Last time this came up (https://news.ycombinator.com/item?id=20808778) and disap...

ncmncm · on Sept 21, 2019

I wrote a little more about this stuff a couple of days ago:

https://news.ycombinator.com/item?id=21011976

mamcx · on Sept 21, 2019

bitmapped set is one I don't remember at all. It have another name? A quick google not give me a clear idea of what is or how could be usefull...

ncmncm · on Sept 21, 2019

std::bitset is one. But you can just use an unsigned int, or array of them. In C++ or C, set intersection is &, union is |, complement is ~. Cardinality is __builtin_popcount, or std::bitset<>::count(). Membership test for m is (s & (1<<m)). For a larger set, represented as an array of unsigned, it's (s[m>>5] & (1<<(m&0x1f)). std::bitset encapsulates all this, optimally. There are similarly efficient implementations for lots of other useful operations: consult HAKMEM.

Bitsets are useful in more places than you might guess, because they can be used to filter out, with typically a single instruction, a majority of uninteresting cases in searches, leaving fewer cases to be examined with more precise and expensive operations. You record interesting properties of elements of a collection upon insertion as bits in a word stored alongside (or, better, in an index); and then first check the bits during any search. It is easy to speed up an amazing variety of programs by an order of magnitude, sometimes much more, with a tiny change.

For example, you can store an int value for each of a (possibly very large) collection of lines of text, representing the set of less-common letters that appear in the line. Searching for lines that contain a string, you first check it against the set for the string. Any line that doesn't have them all certainly doesn't have the string.

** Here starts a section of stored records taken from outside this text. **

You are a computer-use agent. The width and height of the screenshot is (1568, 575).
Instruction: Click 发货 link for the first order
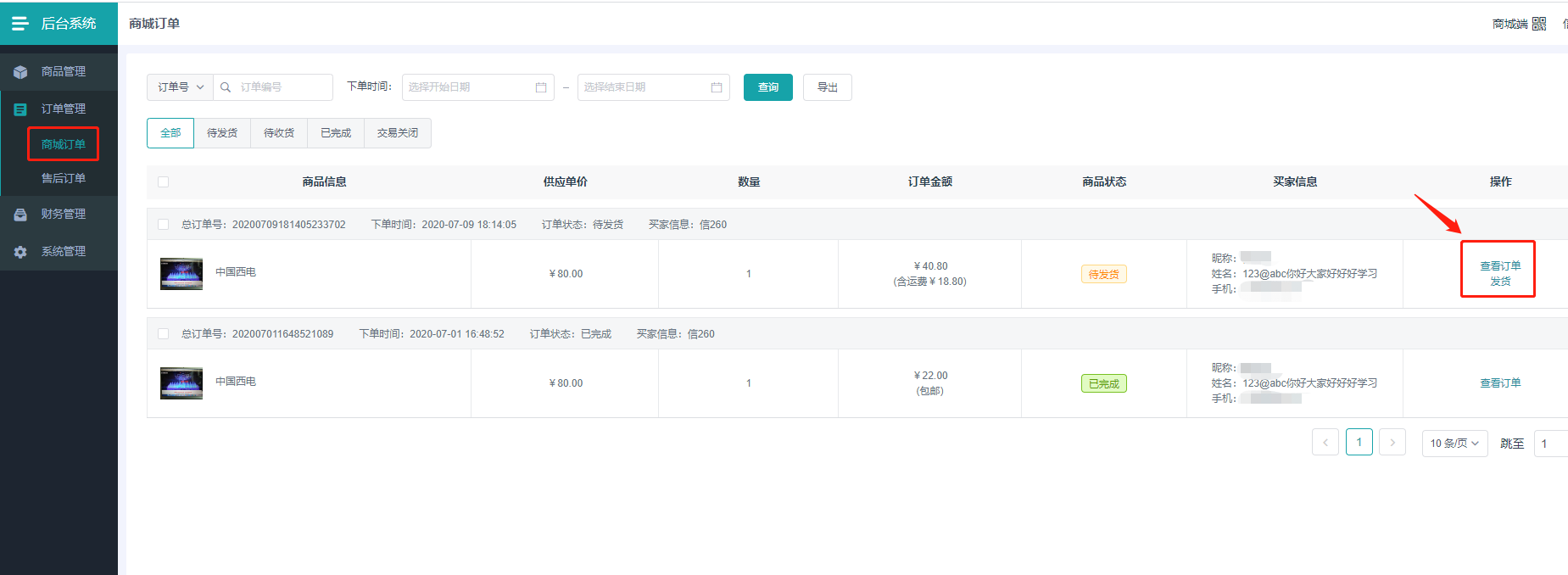[x=1500, y=282]
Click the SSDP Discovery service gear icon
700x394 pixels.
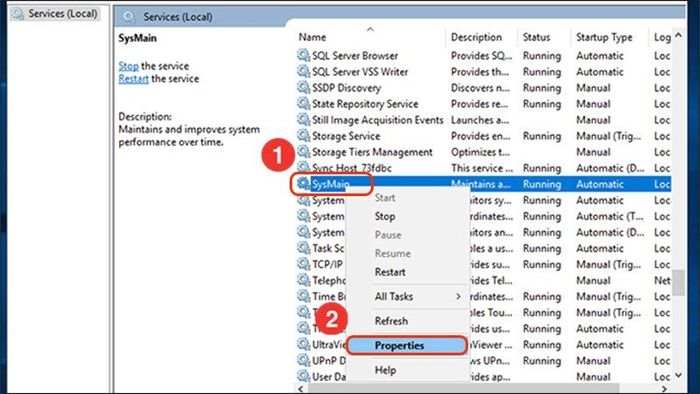(304, 87)
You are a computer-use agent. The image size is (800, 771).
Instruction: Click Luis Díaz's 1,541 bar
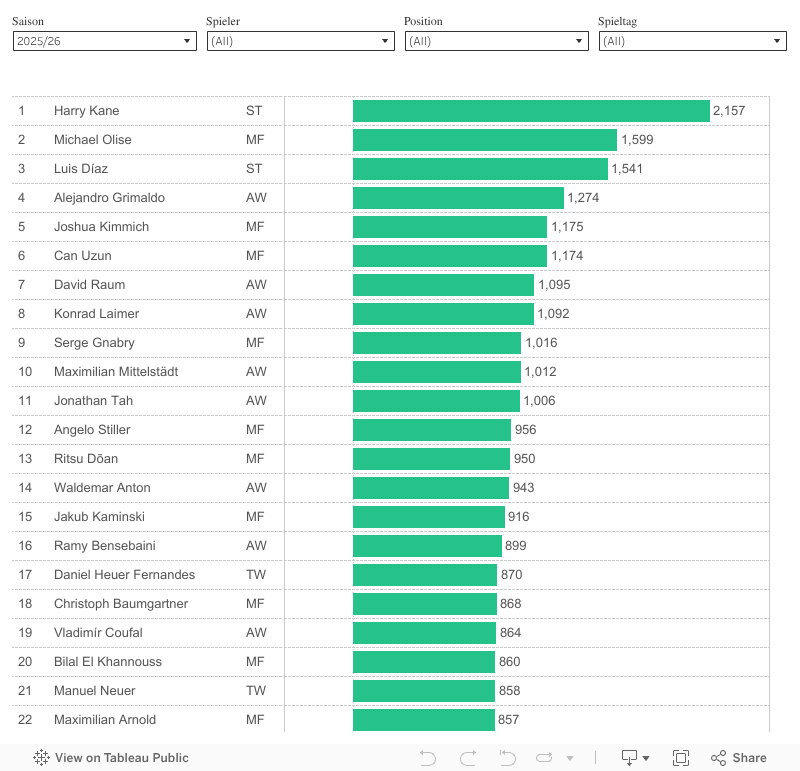[x=480, y=169]
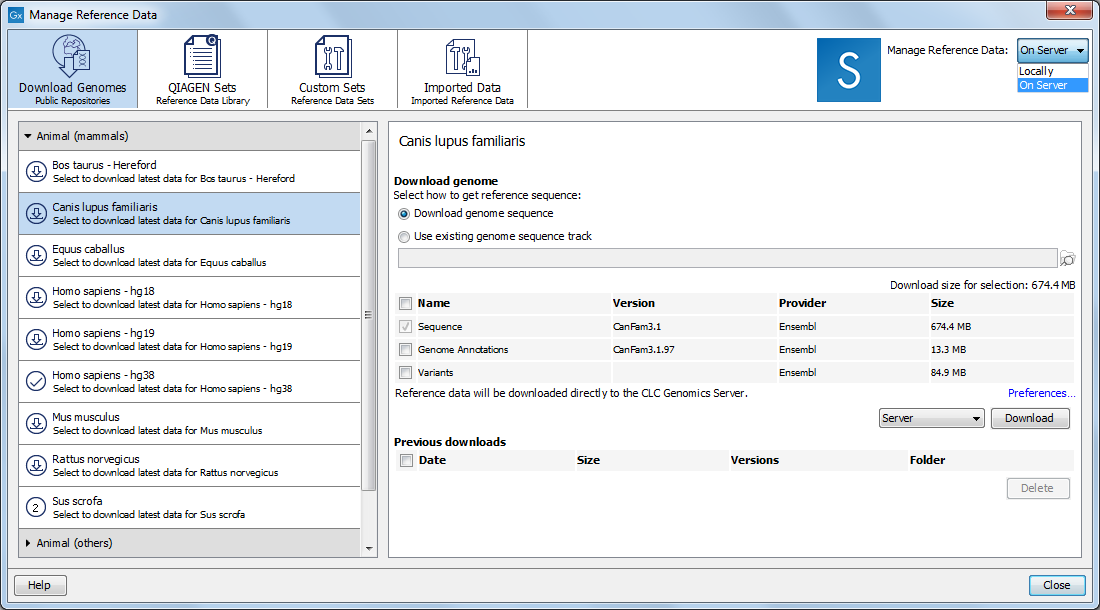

Leibniz (inventor of calculus) used this method very heavily in his own work. Before computers--and even into the 1960s--it was the most important way of automating data processing. Back then, you used cards that had a row of either holes or notches along one edge, and selected matching cards from a stack by inserting a rod through the stack at a selected spot, and lifting.

pasabagi · on Sept 21, 2019

>Leibniz (inventor of calculus) used this method very heavily in his own work. Before computers--and even into the 1960s--it was the most important way of automating data processing. Back then, you used cards that had a row of either holes or notches along one edge, and selected matching cards from a stack by inserting a rod through the stack at a selected spot, and lifting.

Hey, do you have a reference for that? I've been doing some research into Leibniz's calculators, and I've been finding few sources.

ncmncm · on Sept 21, 2019

There is quite a lot about Leibniz's calculating machine designs on Wikipedia.

I think I found out about Leibniz's bitwise activities in Neal Stephenson's Quicksilver, but he invented the modern notions of both sets and digital logic, according to Wikipedia. He would have used the cards in catalogging libraries.

mxz3000 · on Sept 22, 2019

Yup I used bit sets to write a super duper fast Sudoku solver. For examples you can detect naked singles extremely fast by just and-ing the bitsets in a given row, column or house, taking the complement, and checking if a unique bit is set.

ncmncm · on Sept 23, 2019

Sudoku is a poster child for bitset optimization.

But they used to be essential for automating chess. A 64-bit word represents a board, and a set of words represents the positions of each type of piece, one word for white pawns, etc. Another word shows places threatened by the white pawns, and ORing them shows all the threatened places.